Costume Designer Reba Senke: From the Particular to the Universal

by Tony Dallas

I have worked in the theatre as a director for most of my working life. I have also worked for many years as a theatre reviewer—first for Public Radio, then for my own theatre blog (I have reviewed over 150 productions). As a reviewer, I don’t generally spend a lot of time focusing on costumes. But this past summer while watching Lynn Meyers’ moving production of Next to Normal at the Ensemble Theatre of Cincinnati, I found myself becoming captivated by the costumes. Reba Senke, ETC’s costume designer, had clearly outdone herself.

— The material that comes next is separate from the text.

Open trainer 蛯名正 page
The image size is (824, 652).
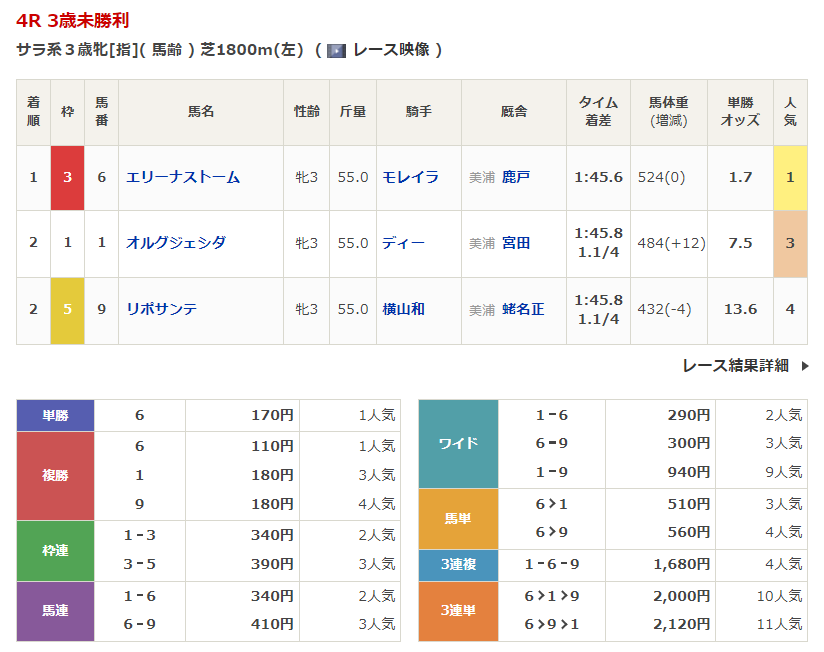tap(523, 309)
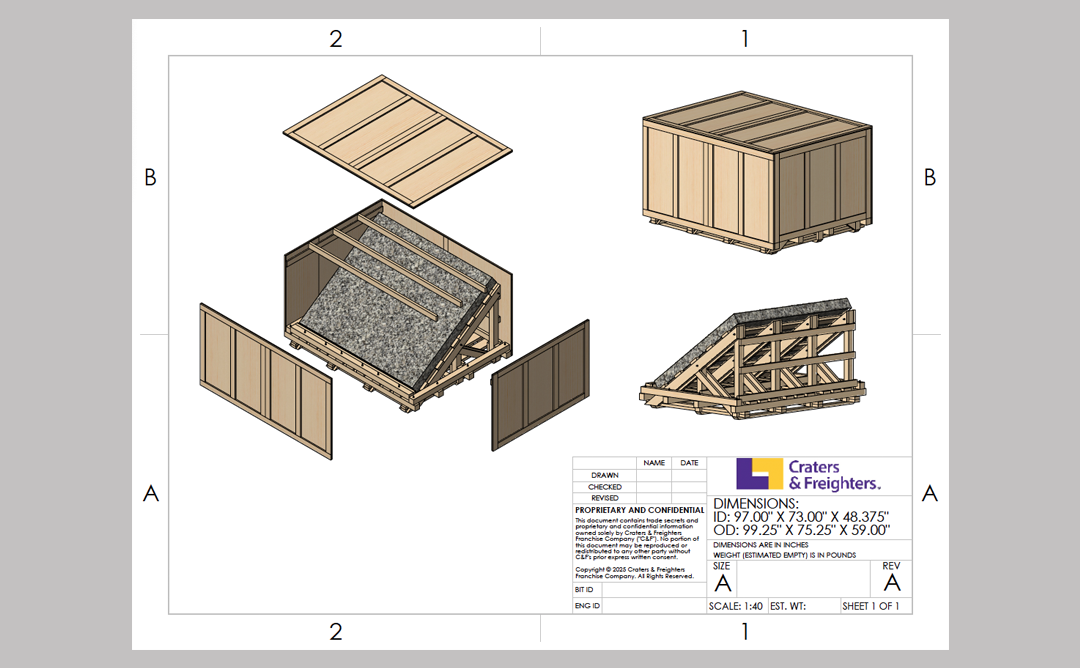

Her costumes were not outrageous, nor did they draw attention—they were contemporary and conspicuously off the rack. But each outfit seemed to my eye oddly and particularly right for each character. What amazed me was that there were so many of them. Each character seemed to have on a different costume each time he or she reentered onto the stage.  While I doubt the general theatre-goer was as consciously aware of how many costume changes there were (“millions” was Senke’s rough tabulation), I do think the changes worked on the audience at a subconscious level. A pop opera with a high-pitched score, Next to Normal flew like a juggernaut, or at the speed of a bi-polar woman who has pitched her pills. Lights shifted floor to floor on the electric set by Brian c. Merhing, but the entire set never went dark. Passage of time was ephemeral, marked only by changes in costumes. The costume changes marked not only shifts in time, but shifts in a character’s mood:  either to dress up to feel better, or, as with the daughter, to dress down to draw attention—sound an alarm. As a director, having often been disappointed with the results of costume designers I have worked with (where “good enough for the stage” was sometimes the explained standard), I couldn’t help feel how these costumes nourished the production, fed the psyche of the actors. The right costume can shift an actor’s motivation, instruct whether to walk or swagger, sit or stand, stand ramrod straight or slouch and lean.

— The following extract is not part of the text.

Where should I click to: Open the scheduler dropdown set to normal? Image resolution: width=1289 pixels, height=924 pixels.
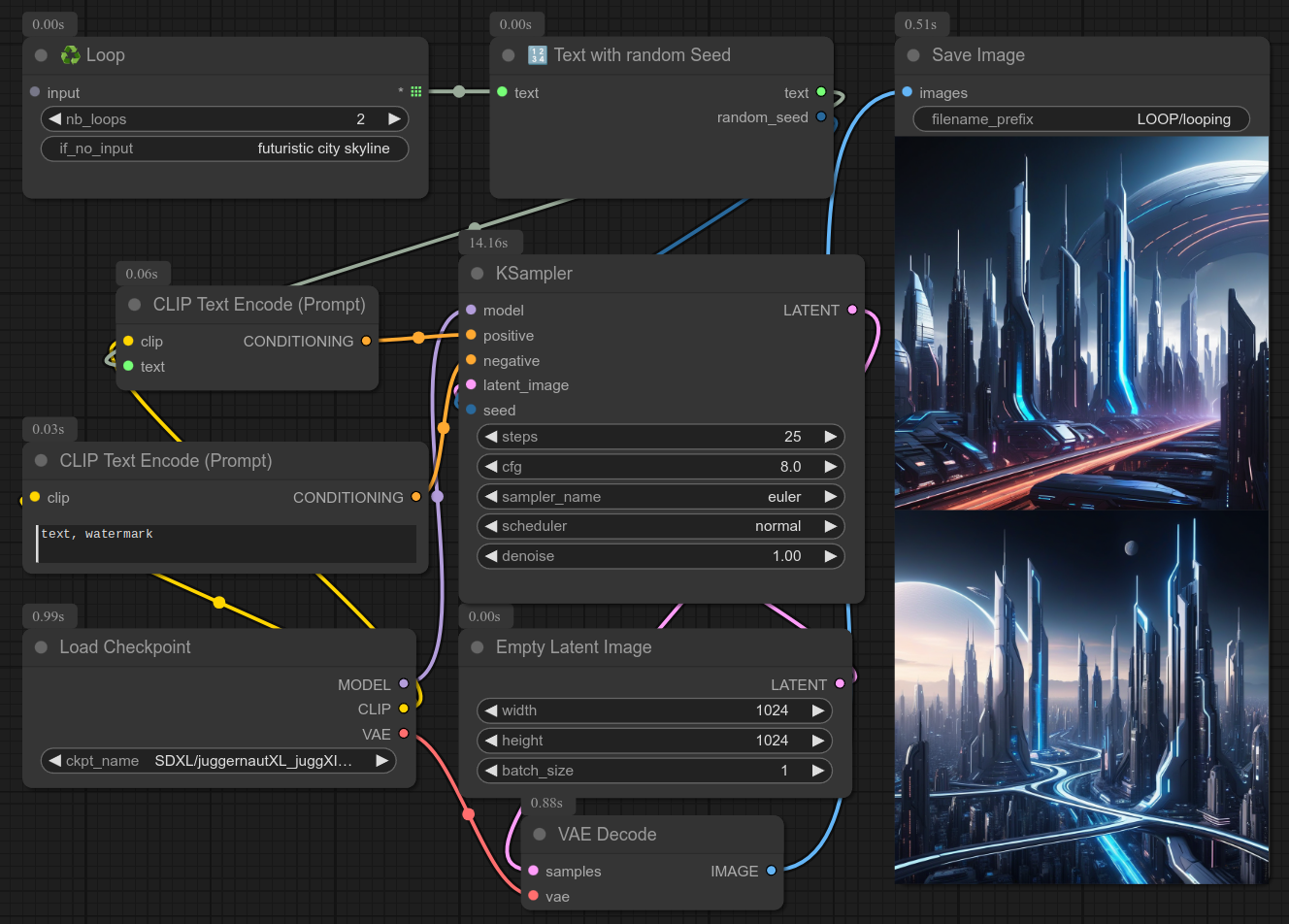point(660,526)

Since Next to Normal, I have seen four other ETC productions—Good People, Mrs. Mannerly, Freud’s Last Session, and ETC’s current production, Black Pearl Sings. For each production the costumes seemed both idiosyncratic and pitch perfect. By March I was sufficiently impressed with Senke’s work to ask if she would sit down with me for an interview. She obliged.


Following high school, Senke enrolled at the Minneapolis School of Art and Design to study painting and sculpture. Fiber arts were just beginning to be recognized as a legitimate art form. Because her mother had taught Home Ec. and “dealing with fibers and sewing was something I had always known and liked,” Senke’s interests shifted in that direction. She transferred out of the Minneapolis School of Art and Design to the Chicago Art Institute, and then transferred again before finishing up at Southern Illinois University. A class in costumes in the catalogue looked “interesting from a fiber slant.” It was summer, the school had a summer theatre program, and the day she went to inquire about the class, “somebody called up and said we have an extra scholarship for the summer, so if you want to hire somebody for the shop, it’s free tuition.” Senke was hired, and she has stayed in costume ever since.


“It was very interesting to play with somebody else’s money to do a project,” she told me. With theatre “there was a lot of ‘given’ to solve the problem within.” From one production to the next, the problems are different, but the method is always the same.  In addition to designing ETC’s costumes, Senke works in the costume shop at CCM and is the Costume Coordinator for the Cincinnati Opera.


Over the many years Senke has been designing, she has discovered that she most enjoys designing for contemporary plays—“where what’s important with the costumes is that you really don’t notice them…I don’t mind disappearing into that.”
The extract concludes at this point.